We are looking for passionate and hardworking Site Reliability Engineering Lead to continue our focus in providing our customers the highest quality services experience. Our services have to scale globally, stay highly available, and "just work."
If you love designing, engineering, and running systems and infrastructure that will help thousands of customers, then this is the place for you.
Description:
The RAPToR platform is a distributed cloud-based platform that serves hundreds of geographically dispersed clients, and this comes with unique challenges. As a SRE professional you'll need to solve these problems using data, teamwork, and your expertise. Our SREs own the full RAPToR platform stack of the production environment; from covering issues
related to the application functionalities to addressing infrastructure disasters -- our responsibilities are both broad and deep.
The RAPToR platform runs on the Microsoft Azure cloud and follows a microservices architecture. We run a mix of open source, vendor licensed, and internally developed tools to perform functions such as provisioning, software deployment, logging, and monitoring. You'll learn these tools and have opportunities to improve them. Our team is collaborative; we work
closely with the development teams we support to deliver the best results. We aim to balance the best solution with the need to get things done for each engineering challenge we face.
Responsibilities:
Lead and mentor a team of SREs to ensure the reliability, availability, and performance of our large distributed web platform.
Foster a collaborative and inclusive team environment, encouraging continuous learning and professional growth.
Set clear goals and expectations for the SRE team, providing regular feedback and performance evaluations.
Develop and implement automation strategies to streamline operations, reduce manual intervention, and improve overall system reliability.
Identify opportunities for automation across the infrastructure and application lifecycle, from deployment to monitoring and incident response.
Ensure that automation tools and scripts are well-documented, maintainable, and scalable.
Design and implement preventive infrastructure monitoring solutions, including synthetic tests, to proactively identify and address potential issues.
Develop and maintain monitoring dashboards and alerting systems to provide real-time visibility into system health and performance.
Continuously improve monitoring and alerting processes to reduce false positives and ensure timely detection of critical issues.
Collaborate with engineering teams to ensure that observability and resiliency requirements are met for all new and existing services.
Provide guidance on best practices for logging, monitoring, and alerting to ensure comprehensive observability.
Work closely with development teams to design and implement resilient architectures that can withstand failures and recover quickly.
Coordinate the support of code release and go-live activities, ensuring smooth and reliable deployments.
Conduct post-release reviews to identify areas for improvement and ensure that lessons learned are applied to future releases.
Conduct regular performance tuning exercises to optimize system performance and ensure efficient resource utilization.
Perform capacity planning to anticipate future growth and ensure that the infrastructure can scale to meet demand.

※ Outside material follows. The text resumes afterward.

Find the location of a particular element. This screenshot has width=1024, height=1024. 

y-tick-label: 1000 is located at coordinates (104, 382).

Plan and execute disaster recovery exercises to validate the effectiveness of backup and recovery procedures.
Stay up-to-date with industry trends and best practices in SRE, cloud computing, and automation.
Continuously evaluate new tools and technologies to enhance the reliability, scalability, and efficiency of the platform.

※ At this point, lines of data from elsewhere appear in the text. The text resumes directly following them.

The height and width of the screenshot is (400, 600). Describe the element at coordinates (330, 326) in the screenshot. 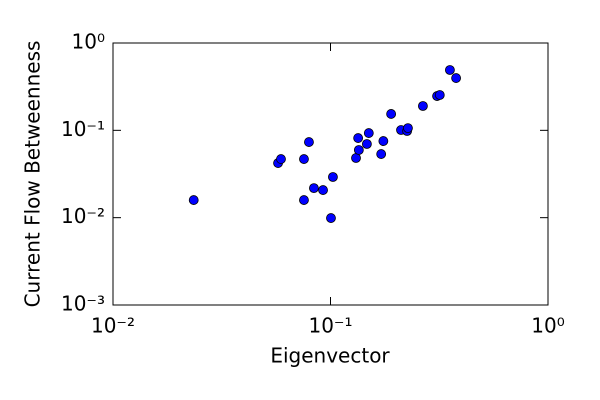

I see `x-tick-label: 10⁻¹` at that location.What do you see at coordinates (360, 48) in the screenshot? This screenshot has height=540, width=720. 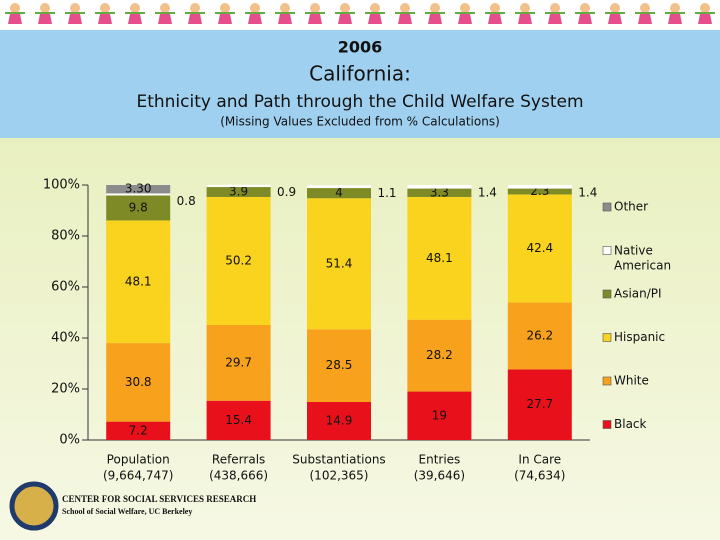 I see `year: 2006` at bounding box center [360, 48].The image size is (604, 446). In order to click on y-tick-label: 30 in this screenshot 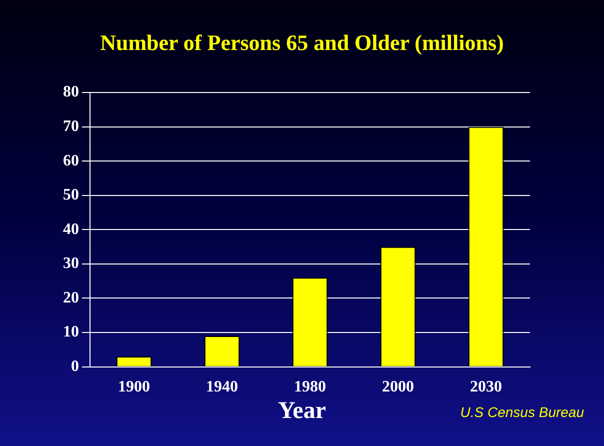, I will do `click(71, 264)`.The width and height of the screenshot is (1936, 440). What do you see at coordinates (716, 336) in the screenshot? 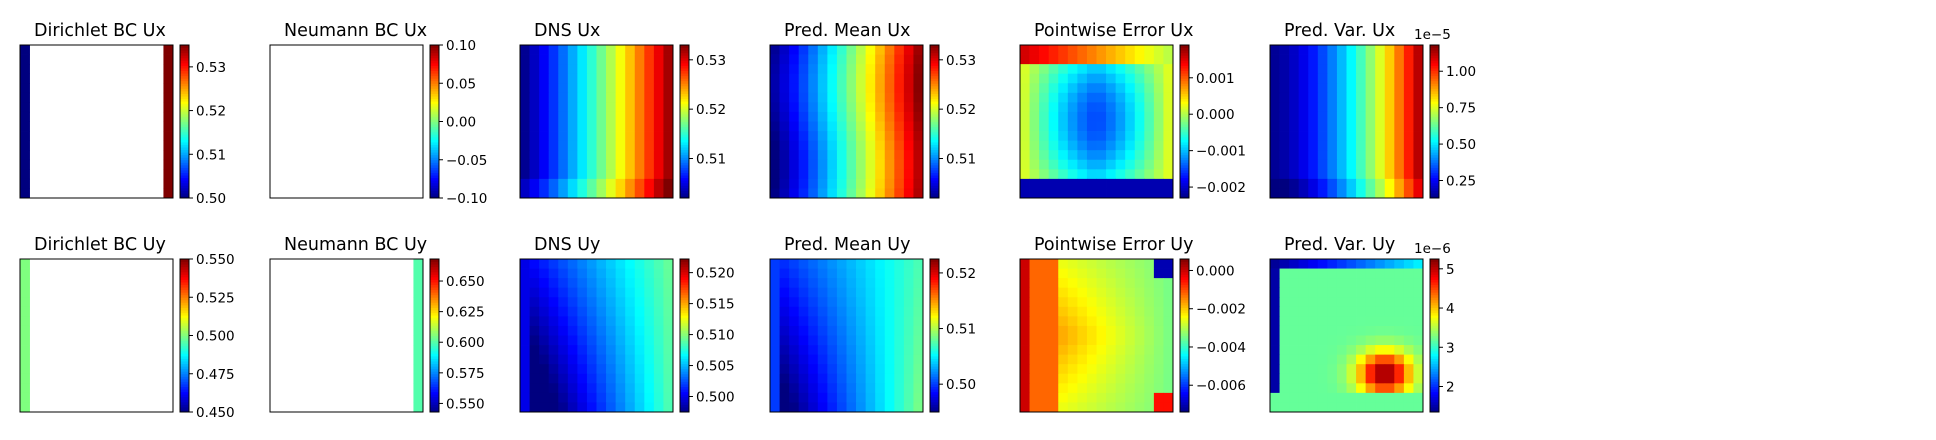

Share knowledge and insights with the team and the broader organization to promote a culture of continuous improvement and innovation.
Requirements:
Bachelor's degree in Computer Science, Engineering, or a related field (or equivalent experience).
Strong communication and leadership skills, with the ability to work effectively in a collaborative team environment.
Proven experience as an SRE or in a similar role, with a focus on large distributed web platforms.
Strong expertise in Azure cloud services and infrastructure management.
Proficiency in Infrastructure as Code (IaC) tools such as AWS CloudFormation/CDK, Azure Bicep/ARM templates, Terraform, or similar.
Experience with container orchestration platforms like Azure Container Apps and Kubernetes.
Familiarity with serverless computing frameworks such as Azure Functions or AWS Lambda.
Knowledge of Content Delivery Networks (CDNs) and their configuration and management.
Experience with heavy loaded SQL Server maintenance, performance monitoring and tuning
Experience with messaging and streaming platforms like Azure ServiceBus, Azure EventHub, Kafka
Strong scripting and automation skills using languages such as Python, Bash, or PowerShell.
Experience with monitoring and observability tools such as Azure Monitor, AWS CloudWatch, Prometheus, Grafana.
Excellent problem-solving skills and the ability to troubleshoot complex issues in a distributed environment.
Preferred Qualifications:
Experience with CI/CD pipelines and tools such as Jenkins, GitLab CI, or Azure DevOps.
Familiarity with .NET ecosystem and C# language.
Knowledge of security best practices and compliance requirements in cloud environments.
Familiarity with Agile and DevOps methodologies.